[Stored records]
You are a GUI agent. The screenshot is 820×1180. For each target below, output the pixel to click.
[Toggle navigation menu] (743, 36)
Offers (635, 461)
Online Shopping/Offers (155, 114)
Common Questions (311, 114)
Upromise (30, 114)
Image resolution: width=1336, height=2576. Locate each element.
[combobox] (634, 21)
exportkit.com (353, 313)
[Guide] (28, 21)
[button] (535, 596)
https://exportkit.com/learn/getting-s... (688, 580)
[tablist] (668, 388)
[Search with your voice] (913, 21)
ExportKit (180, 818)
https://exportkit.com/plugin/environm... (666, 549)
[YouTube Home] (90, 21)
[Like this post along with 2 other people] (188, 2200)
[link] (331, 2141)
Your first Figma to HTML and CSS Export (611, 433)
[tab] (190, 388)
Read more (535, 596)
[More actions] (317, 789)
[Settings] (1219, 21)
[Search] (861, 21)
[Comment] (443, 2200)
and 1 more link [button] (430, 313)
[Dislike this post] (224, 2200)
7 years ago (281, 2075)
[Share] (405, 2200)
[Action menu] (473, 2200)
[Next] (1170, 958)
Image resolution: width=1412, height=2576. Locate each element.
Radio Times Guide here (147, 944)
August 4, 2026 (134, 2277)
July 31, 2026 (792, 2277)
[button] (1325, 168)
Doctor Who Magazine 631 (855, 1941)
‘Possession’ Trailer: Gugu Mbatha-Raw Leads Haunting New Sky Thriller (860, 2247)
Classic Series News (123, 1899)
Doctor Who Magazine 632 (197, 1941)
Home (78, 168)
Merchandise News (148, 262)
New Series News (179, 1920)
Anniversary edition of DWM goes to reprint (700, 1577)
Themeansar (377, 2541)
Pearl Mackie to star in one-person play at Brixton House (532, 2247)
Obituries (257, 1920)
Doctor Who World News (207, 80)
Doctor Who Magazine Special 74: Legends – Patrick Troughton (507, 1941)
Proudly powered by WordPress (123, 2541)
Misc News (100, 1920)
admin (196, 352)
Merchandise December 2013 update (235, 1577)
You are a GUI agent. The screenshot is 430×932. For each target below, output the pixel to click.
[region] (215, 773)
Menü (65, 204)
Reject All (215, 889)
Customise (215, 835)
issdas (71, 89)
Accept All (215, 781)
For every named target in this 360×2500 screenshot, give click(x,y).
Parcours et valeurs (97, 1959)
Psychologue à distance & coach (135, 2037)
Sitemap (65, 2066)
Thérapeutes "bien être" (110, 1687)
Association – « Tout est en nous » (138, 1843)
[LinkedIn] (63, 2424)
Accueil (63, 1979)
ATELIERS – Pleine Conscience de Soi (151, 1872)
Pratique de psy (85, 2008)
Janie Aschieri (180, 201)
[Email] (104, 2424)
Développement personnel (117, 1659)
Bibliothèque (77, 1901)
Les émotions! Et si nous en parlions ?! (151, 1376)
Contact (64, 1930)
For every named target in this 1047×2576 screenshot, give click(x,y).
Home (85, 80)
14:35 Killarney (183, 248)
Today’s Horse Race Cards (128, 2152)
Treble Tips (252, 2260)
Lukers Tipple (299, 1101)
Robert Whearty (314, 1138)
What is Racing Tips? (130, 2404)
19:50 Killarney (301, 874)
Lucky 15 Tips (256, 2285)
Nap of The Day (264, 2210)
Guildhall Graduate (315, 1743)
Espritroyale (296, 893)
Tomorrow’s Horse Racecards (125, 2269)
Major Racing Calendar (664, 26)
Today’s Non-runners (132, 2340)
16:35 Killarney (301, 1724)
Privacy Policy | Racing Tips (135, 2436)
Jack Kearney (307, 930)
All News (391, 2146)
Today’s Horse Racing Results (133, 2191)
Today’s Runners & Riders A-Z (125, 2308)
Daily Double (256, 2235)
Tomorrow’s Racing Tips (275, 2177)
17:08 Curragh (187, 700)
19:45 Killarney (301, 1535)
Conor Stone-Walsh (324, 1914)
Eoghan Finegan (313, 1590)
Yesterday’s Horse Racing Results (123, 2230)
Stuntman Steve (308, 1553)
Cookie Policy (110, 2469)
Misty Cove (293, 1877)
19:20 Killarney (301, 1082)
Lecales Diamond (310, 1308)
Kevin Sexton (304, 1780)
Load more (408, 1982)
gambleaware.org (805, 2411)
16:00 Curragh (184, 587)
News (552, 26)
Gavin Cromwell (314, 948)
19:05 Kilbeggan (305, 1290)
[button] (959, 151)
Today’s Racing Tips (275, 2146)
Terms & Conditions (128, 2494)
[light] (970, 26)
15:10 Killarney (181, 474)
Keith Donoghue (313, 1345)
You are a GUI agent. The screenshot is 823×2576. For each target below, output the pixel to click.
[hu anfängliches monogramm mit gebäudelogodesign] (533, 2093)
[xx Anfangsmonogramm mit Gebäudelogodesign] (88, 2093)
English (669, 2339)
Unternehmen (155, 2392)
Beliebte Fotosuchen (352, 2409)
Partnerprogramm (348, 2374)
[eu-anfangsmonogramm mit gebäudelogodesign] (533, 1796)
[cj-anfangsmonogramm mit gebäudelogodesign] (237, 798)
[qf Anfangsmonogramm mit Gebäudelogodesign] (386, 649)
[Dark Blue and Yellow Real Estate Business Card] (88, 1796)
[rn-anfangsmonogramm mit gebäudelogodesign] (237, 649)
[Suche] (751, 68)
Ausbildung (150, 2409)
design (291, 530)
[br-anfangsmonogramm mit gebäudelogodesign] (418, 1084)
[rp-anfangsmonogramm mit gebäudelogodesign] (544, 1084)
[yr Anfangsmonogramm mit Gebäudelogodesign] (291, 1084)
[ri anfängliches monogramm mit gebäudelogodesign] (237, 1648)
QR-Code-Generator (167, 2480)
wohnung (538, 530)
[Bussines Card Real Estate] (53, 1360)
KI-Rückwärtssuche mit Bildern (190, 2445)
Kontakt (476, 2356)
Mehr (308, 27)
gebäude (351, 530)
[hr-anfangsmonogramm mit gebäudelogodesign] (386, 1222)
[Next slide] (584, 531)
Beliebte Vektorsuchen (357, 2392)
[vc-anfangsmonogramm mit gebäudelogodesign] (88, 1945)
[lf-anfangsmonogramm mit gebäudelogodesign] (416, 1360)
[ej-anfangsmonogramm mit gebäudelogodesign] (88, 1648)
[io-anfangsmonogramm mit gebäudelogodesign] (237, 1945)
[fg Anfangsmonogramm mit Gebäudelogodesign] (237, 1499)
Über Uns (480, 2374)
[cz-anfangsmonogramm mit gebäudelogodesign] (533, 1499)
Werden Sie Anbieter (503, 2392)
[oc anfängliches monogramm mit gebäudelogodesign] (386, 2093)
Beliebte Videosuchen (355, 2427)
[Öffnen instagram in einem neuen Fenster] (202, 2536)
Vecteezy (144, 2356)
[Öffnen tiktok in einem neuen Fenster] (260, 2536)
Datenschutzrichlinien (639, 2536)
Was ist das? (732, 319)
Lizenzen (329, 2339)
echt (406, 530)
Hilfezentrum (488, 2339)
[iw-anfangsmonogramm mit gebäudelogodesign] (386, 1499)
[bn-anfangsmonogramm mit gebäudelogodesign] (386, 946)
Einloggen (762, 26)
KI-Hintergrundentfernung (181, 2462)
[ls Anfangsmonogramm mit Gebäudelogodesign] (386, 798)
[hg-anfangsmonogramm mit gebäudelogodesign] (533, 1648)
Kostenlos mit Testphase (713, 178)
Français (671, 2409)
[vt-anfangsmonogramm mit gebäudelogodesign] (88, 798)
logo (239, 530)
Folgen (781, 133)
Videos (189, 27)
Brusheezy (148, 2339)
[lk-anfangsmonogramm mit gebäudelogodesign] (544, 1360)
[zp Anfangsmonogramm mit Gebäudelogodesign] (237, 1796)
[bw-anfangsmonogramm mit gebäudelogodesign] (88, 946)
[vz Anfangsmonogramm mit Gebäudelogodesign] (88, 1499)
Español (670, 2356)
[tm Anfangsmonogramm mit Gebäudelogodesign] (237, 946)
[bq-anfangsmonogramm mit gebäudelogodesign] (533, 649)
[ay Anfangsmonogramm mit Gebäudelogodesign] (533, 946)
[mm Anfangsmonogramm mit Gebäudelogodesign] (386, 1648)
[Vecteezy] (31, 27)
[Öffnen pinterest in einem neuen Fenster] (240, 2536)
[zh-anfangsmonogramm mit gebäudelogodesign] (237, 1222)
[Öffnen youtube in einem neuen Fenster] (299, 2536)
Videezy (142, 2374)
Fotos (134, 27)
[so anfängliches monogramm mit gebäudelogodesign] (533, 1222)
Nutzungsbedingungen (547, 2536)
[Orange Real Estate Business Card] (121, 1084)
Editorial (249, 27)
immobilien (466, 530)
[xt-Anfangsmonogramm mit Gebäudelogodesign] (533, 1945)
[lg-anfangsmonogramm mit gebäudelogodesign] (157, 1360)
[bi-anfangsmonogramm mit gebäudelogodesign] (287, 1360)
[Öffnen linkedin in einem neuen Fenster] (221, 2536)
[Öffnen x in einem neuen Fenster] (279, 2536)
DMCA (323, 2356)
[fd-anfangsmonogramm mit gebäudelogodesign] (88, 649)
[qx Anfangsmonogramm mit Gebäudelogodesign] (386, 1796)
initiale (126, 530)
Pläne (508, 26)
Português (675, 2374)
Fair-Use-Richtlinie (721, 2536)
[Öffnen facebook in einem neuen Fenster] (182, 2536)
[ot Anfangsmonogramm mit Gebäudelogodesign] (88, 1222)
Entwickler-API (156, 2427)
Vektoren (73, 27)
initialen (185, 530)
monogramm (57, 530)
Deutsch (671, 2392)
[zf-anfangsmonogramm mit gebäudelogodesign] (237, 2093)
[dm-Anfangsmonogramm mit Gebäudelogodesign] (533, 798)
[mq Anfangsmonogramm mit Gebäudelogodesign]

Requirement => Look back at the entries above. Retype the line with "[combobox] (634, 21)", the line with "ATELIERS – Pleine", and all lines in between.

Final answer =>
[combobox] (634, 21)
exportkit.com (353, 313)
[Guide] (28, 21)
[button] (535, 596)
https://exportkit.com/learn/getting-s... (688, 580)
[tablist] (668, 388)
[Search with your voice] (913, 21)
ExportKit (180, 818)
https://exportkit.com/plugin/environm... (666, 549)
[YouTube Home] (90, 21)
[Like this post along with 2 other people] (188, 2200)
[link] (331, 2141)
Your first Figma to HTML and CSS Export (611, 433)
[tab] (190, 388)
Read more (535, 596)
[More actions] (317, 789)
[Settings] (1219, 21)
[Search] (861, 21)
[Comment] (443, 2200)
and 1 more link [button] (430, 313)
[Dislike this post] (224, 2200)
7 years ago (281, 2075)
[Share] (405, 2200)
[Action menu] (473, 2200)
[Next] (1170, 958)
Image resolution: width=1412, height=2576. Locate each element.
Radio Times Guide here (147, 944)
August 4, 2026 (134, 2277)
July 31, 2026 (792, 2277)
[button] (1325, 168)
Doctor Who Magazine 631 (855, 1941)
‘Possession’ Trailer: Gugu Mbatha-Raw Leads Haunting New Sky Thriller (860, 2247)
Classic Series News (123, 1899)
Doctor Who Magazine 632 (197, 1941)
Home (78, 168)
Merchandise News (148, 262)
New Series News (179, 1920)
Anniversary edition of DWM goes to reprint (700, 1577)
Themeansar (377, 2541)
Pearl Mackie to star in one-person play at Brixton House (532, 2247)
Obituries (257, 1920)
Doctor Who World News (207, 80)
Doctor Who Magazine Special 74: Legends – Patrick Troughton (507, 1941)
Proudly powered by WordPress (123, 2541)
Misc News (100, 1920)
admin (196, 352)
Merchandise December 2013 update (235, 1577)
You are a GUI agent. The screenshot is 430×932. For each target below, output the pixel to click.
[region] (215, 773)
Menü (65, 204)
Reject All (215, 889)
Customise (215, 835)
issdas (71, 89)
Accept All (215, 781)
For every named target in this 360×2500 screenshot, give click(x,y).
Parcours et valeurs (97, 1959)
Psychologue à distance & coach (135, 2037)
Sitemap (65, 2066)
Thérapeutes "bien être" (110, 1687)
Association – « Tout est en nous » (138, 1843)
[LinkedIn] (63, 2424)
Accueil (63, 1979)
ATELIERS – Pleine Conscience de Soi (151, 1872)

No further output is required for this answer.